Mi arma apunta al pecho de Jacko y su arma apunta a mi pecho también.

Puedo sentir el miedo de Monserrat atravesándole los poros mientras endurezco mi mirada al miserable frente a mí, a quien el sudor comienza a notársele en el rostro gracias al calor que emanan las llamas que envuelven las cajas y las toneladas de cocaína oculta dentro de ellas.

―Dispara, desgraciado. Yo sé que lo deseas ―insiste el mexicano, limpiándose las gotas de sudor con el dorso de su mano libre.

―Sería muy fácil, hijo de puta ―resisto yo, no le daré la muerte así de fácil, así de sencillo, no sin sentirlo suplicante.

―Eh... ―escucho a la morena, lo que me obliga a mirar a los costados, encontrándome con dos de los hombres de Jacko.

―Cristofer me falló, Monserrat. Pero ellos no.

―¿Quién mierda es Cristofer? ―cuestiono.

―Cómo entenderás, Diablo. Sería un desperdicio dejarte a Monserrat, es una mercancía demasiado valiosa cómo para desperdiciarla contigo ―el malnacido se atreve a amenazarme con ella y yo no sólo me niego a aceptarlo, quiero negarlo, necesito rehusarme.

―Ella ya está vendida ―contraataco ―. Ya no es mi jodida propiedad.

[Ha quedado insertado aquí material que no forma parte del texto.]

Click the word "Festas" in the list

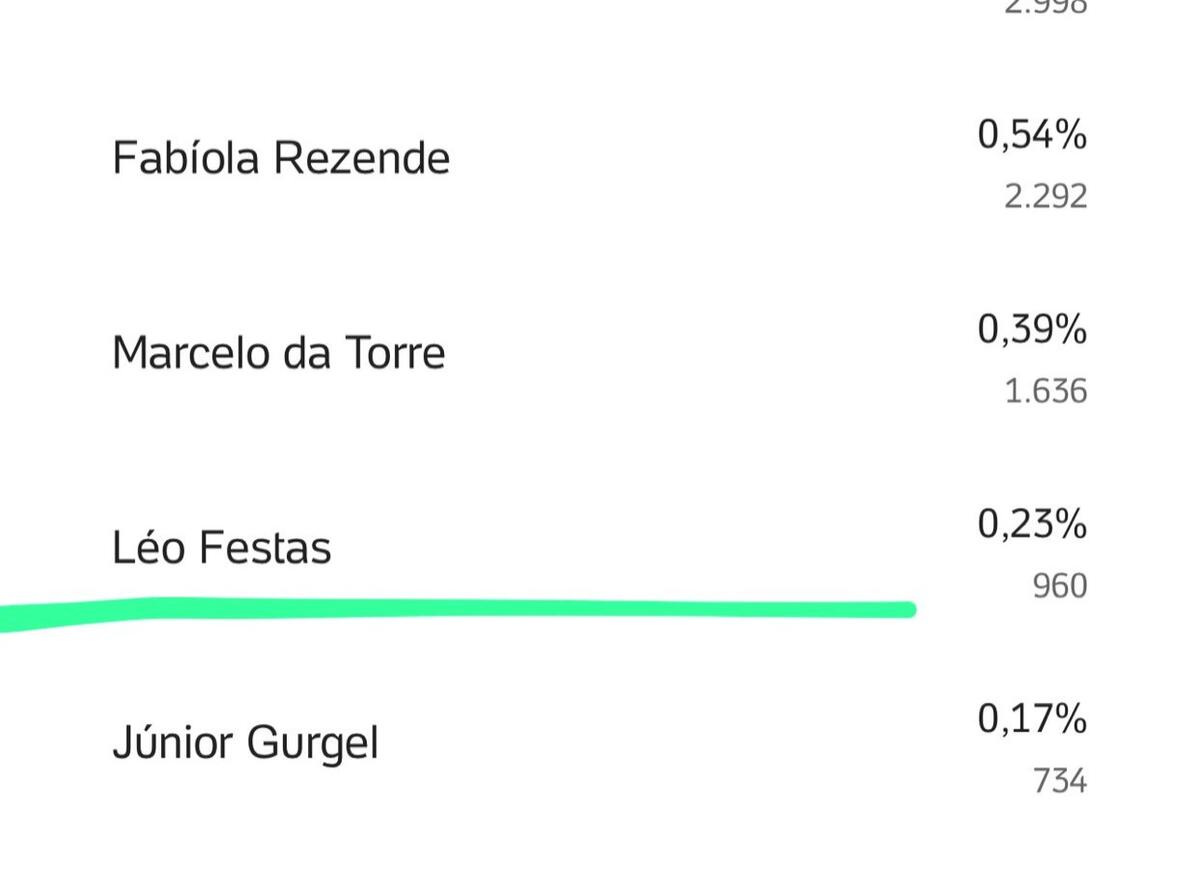tap(264, 548)
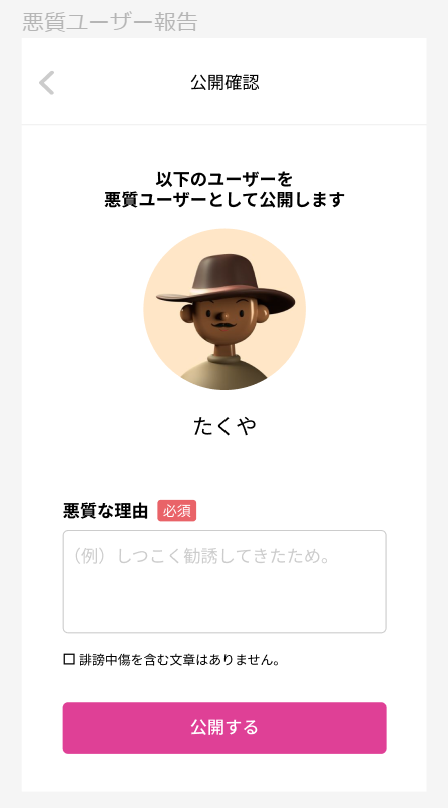This screenshot has width=448, height=808.
Task: Go back using the left chevron icon
Action: (47, 83)
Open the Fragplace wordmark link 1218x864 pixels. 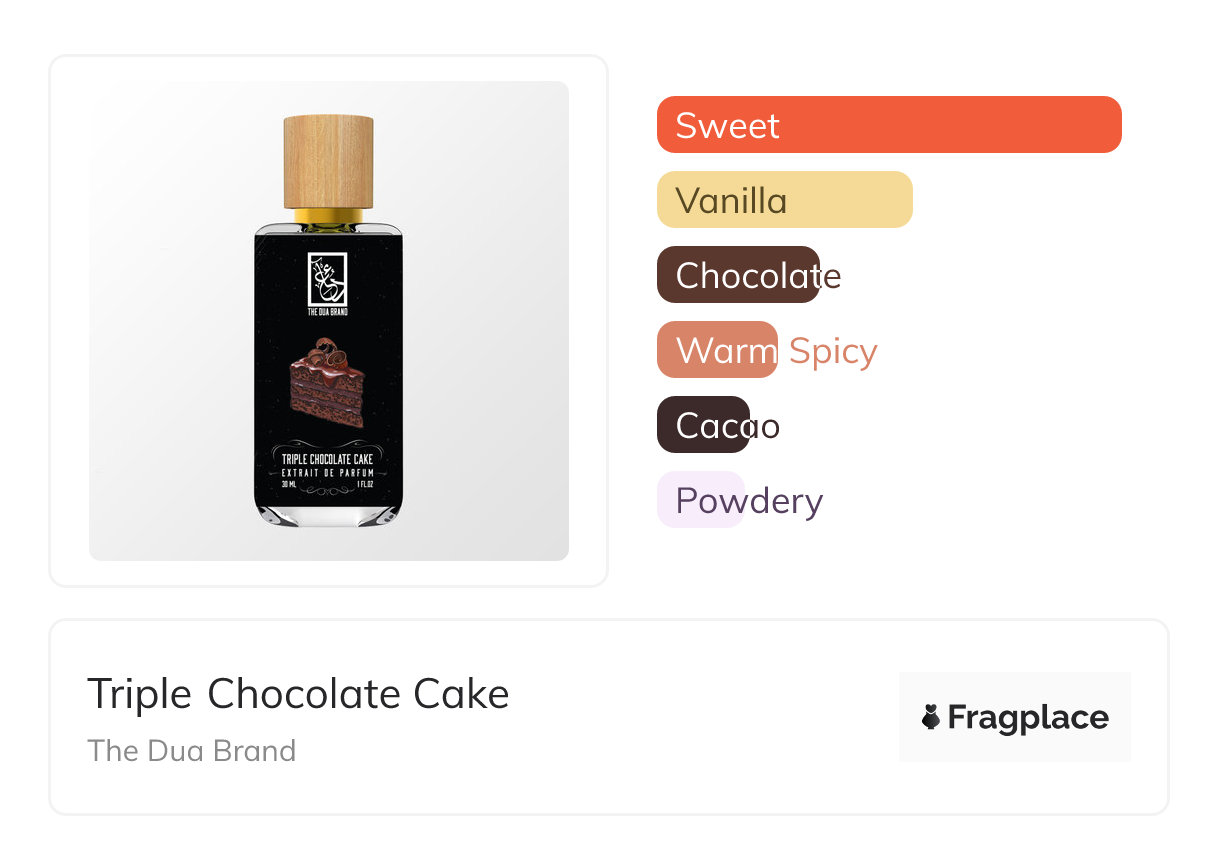(x=1028, y=718)
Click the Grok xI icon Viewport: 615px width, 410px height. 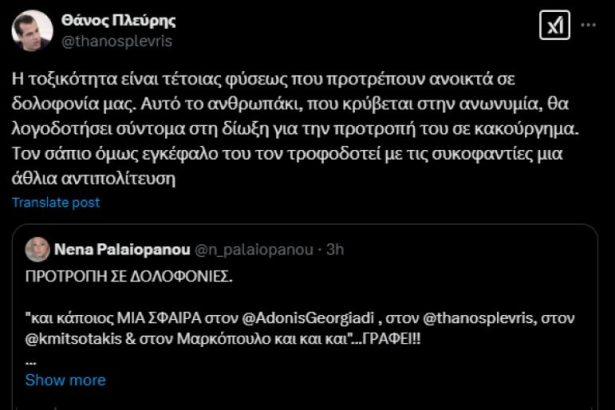pyautogui.click(x=555, y=26)
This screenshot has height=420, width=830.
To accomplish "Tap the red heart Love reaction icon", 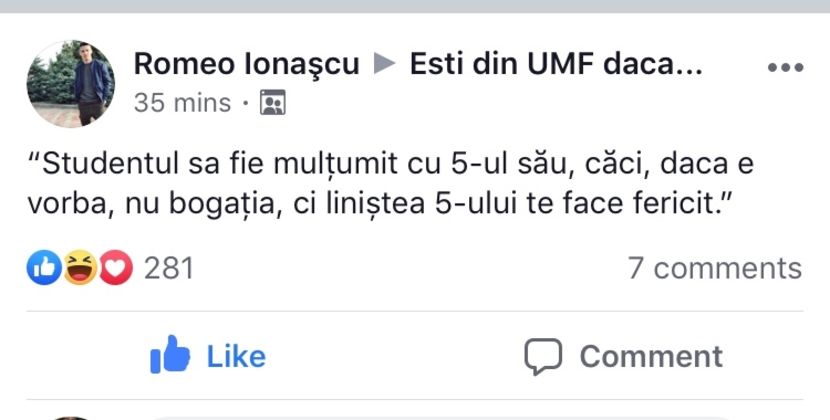I will point(116,267).
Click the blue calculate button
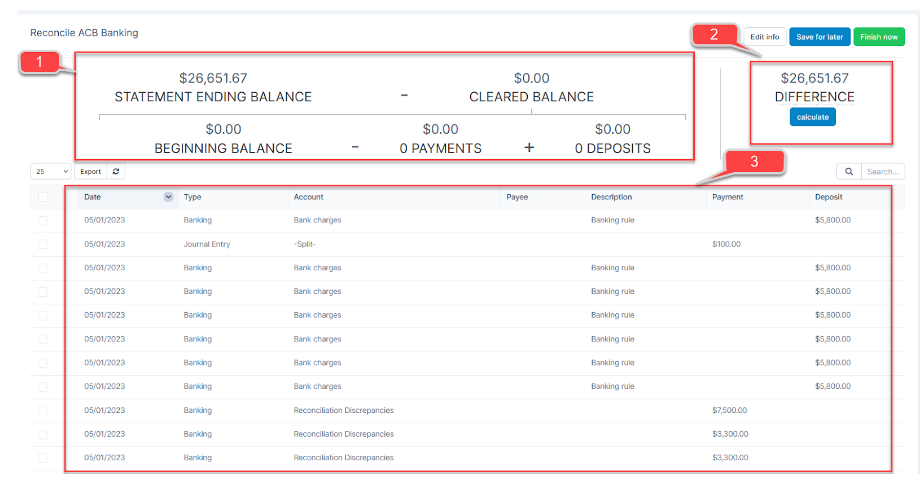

De la nada, un gran pedazo de los ductos quemados, pierde resistencia y cae convertido en una bola de fuego sobre uno de los hombres. Aprovecho ésta distracción para tomar a Monserrat del brazo y sacarla de aquí.

―Corre ―emprendemos camino apresuradamente, pero no hay salida. Corremos por detrás de las llamas, sin sentido alguno.

―¡¿Y ahora qué?! ―aprieta mi mano fuerte.

La puerta de salida está atascada con las cajas incandescentes y no me queda más que meter mi mano entre las llamas hasta llegar a la puerta.

―¡Diablo! ―los gritos de Jacko nos ensordecen, sin embargo, mi prioridad de ojos azules, se ve tan preocupada, que no tengo tiempo ni siquiera para sentir el ardor de las quemaduras en mi piel.

―¡Te estás lastimando, para! ―Monserrat trata de detener mis brazos, pero la hago a un lado.

―Ya... casi ―empujo las cajas para luego ejercer fuerza en la puerta y abrir la madera humeante de un golpe.

Es cuando el frío incontrolable en mi pecho toma lugar.

―Ah... ―susurro débil, al sentir el helado metal que cruza por mi tórax. Y bajo la vista topándome con una gruesa pieza de acero atravesándome la piel mientras mi muerta sangre se riega en gotas de todos los tamaños.

Mi corazón, el cual ya no ha latido desde hace tanto, ahora se seca.

―¡NOO! ―el grito de Monserrat parece un eco, ya que toda mi concentración está en tocar mi herida y la herramienta que fue usada para ello.

Caigo de rodillas mientras ella toma la pequeña arma que guardaba entre sus pechos y se retira la peluca.

―Yo no le pertenezco a nadie ―su cabellera negra cae a sus espaldas y la bala sale desde el calibre hacia quien me supongo, se encuentra a mis espaldas.